When looking for literary fasti, Ovid’s elegiac six-months is the obvious prize. But look back half a century before Ovid, and Varro’s study De Lingua Latina got there first. Varro’s calendar in de Lingua Latina is striking in its apparent separation of civic from religious time. He sets the gods first: their ‘days’ precede the legal, political schedule (Ling. 6.12-24) and Varro makes no concessions to an audience unsure of how and why the civic and natural years might be storyboarded differently. It is from this premise that the paper commences. ‘In his entire discussion of the fixed festivals Varro mentions only two [the Robigalia and the Vinalia] as being related to the natural year in any way’ (Feeney 2007: 199), and he rarely specifies a month as he proceeds. For Feeney, Varro has no ‘instinctive reflex to conceive of the civil operations and the natural operations as a duet … [and] the opportunity to make a meaningful connection between the state’s calendar and the operations of the natural cycle of the year is not taken up’ (Feeney 2007: 200).
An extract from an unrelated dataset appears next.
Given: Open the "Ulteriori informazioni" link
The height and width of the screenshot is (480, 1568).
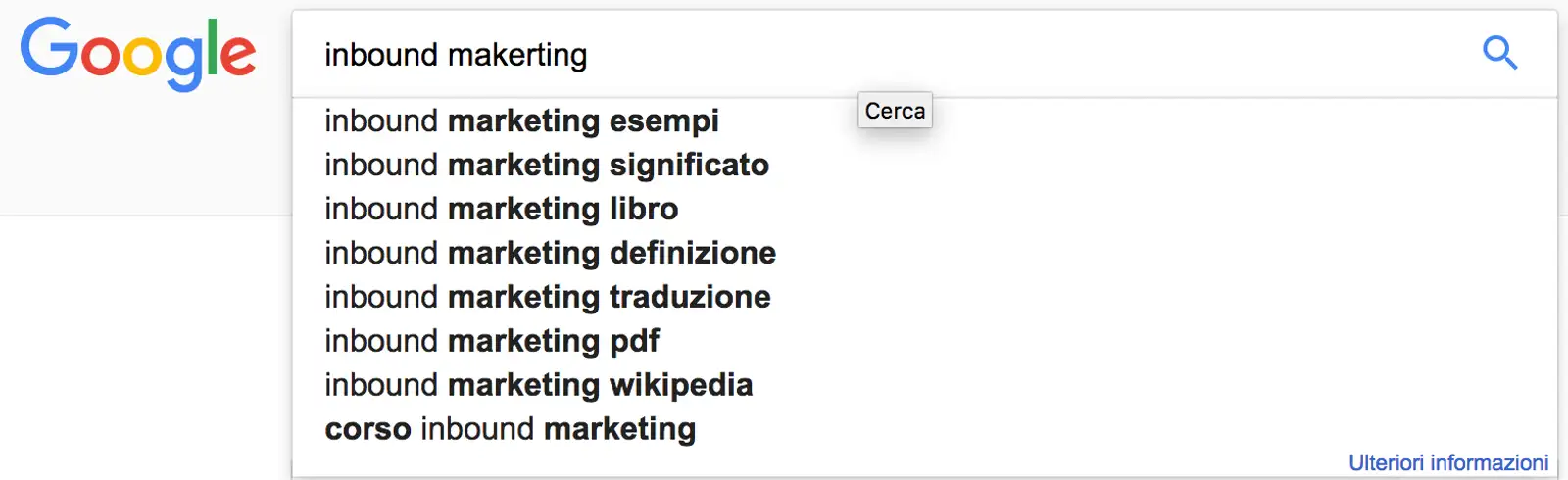Looking at the screenshot, I should pos(1447,462).

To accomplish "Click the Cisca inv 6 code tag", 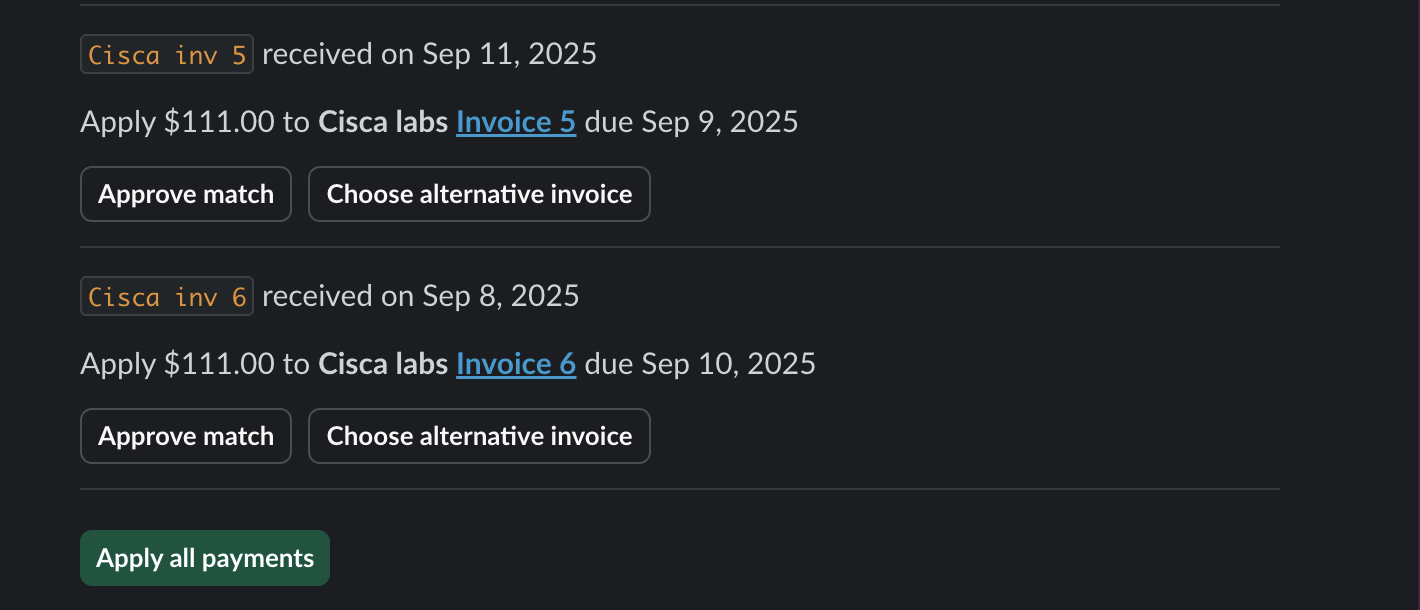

Responding to Feeney, I explore a representative selection of Varro’s high-profile (e.g., Liberalia, Poplifugia) and obscure (e.g., Fordicidia, Angeronalia) festivals, to suggest that a dialogue between natural and civic is less absent than might at first seem the case. Instead, this reading demonstrates how ostentatiously de-coupling the natural from the civic illuminates the expected points of intersection. Thanks to Varro, readers have the tool-kit to run and interrogate ostensibly variant epistemological schemes simultaneously. What results is a new reading of Varro’s fixed festivals in which the oddness of nature’s absence is an exhortation to think about how the two worlds are in dialogue.

Quasi-natural category markers preface and contextualise the world of fixed festivals. Already, Varro’s readers know that the Day-god (‘ab hoc deo dies’, Ling. 6.4) resides in the kind of technocracy that underpins sundials (nature+engineering). Their deep-rooted Italian genealogy is capped at Rome where sun and water combine in the clock set up at the Basilica of Aemilius and Fulvius, some 150 years earlier (cf. Pliny HN 7.212-215). Control over heat, light and moisture, the prerequisites for fertility and growth, is crucial to civilisation, and the opening of Varro’s festal year picks up these resonances. First festival up: the events of the Dies Agonales. Divine Dies draws in a new sun for this new year, and we briefly join the Priest King (uniting religious and political organisation) at the ‘Palace’, to witness a performance that readers should already know recurs proteus-like in the growth-phases of the year: January, March, May, and December. In Ovid’s explanation (Fasti 1.317 ff.), differently nuanced to Varro’s, performance and struggle are central; for Varro, kickstarting the festal calendar, it’s all about the politics and marking how human systems shape the natural world — even for the ram: the leader of the herd is sacrificed by the leader of the state (‘...a principe ciuitatis et princeps gregis immolatur’). The rex in this sense is a manifestation of a more diffuse but ur power, perhaps even of the balancing act necessary to maintain good relations with and between natural forces, ensuring harmony between citizens and universe.

This paper argues that despite what we might call a lost opportunity to articulate a barnstorming position on the politics of calendars and their dialogue with the natural order, Varro is being consistent with the bigger game for his project De Lingua Latina. This is not an information handbook, or an exegesis of how things connect. Instead it is more like a matrix: modelling a series of contexts for understanding and working Latin discourse. For the user, this model poses significant intellectual challenges, but also offers rewards, underscoring the significance of Varro’s project in enriching how time and place (natural and civic) confront one another.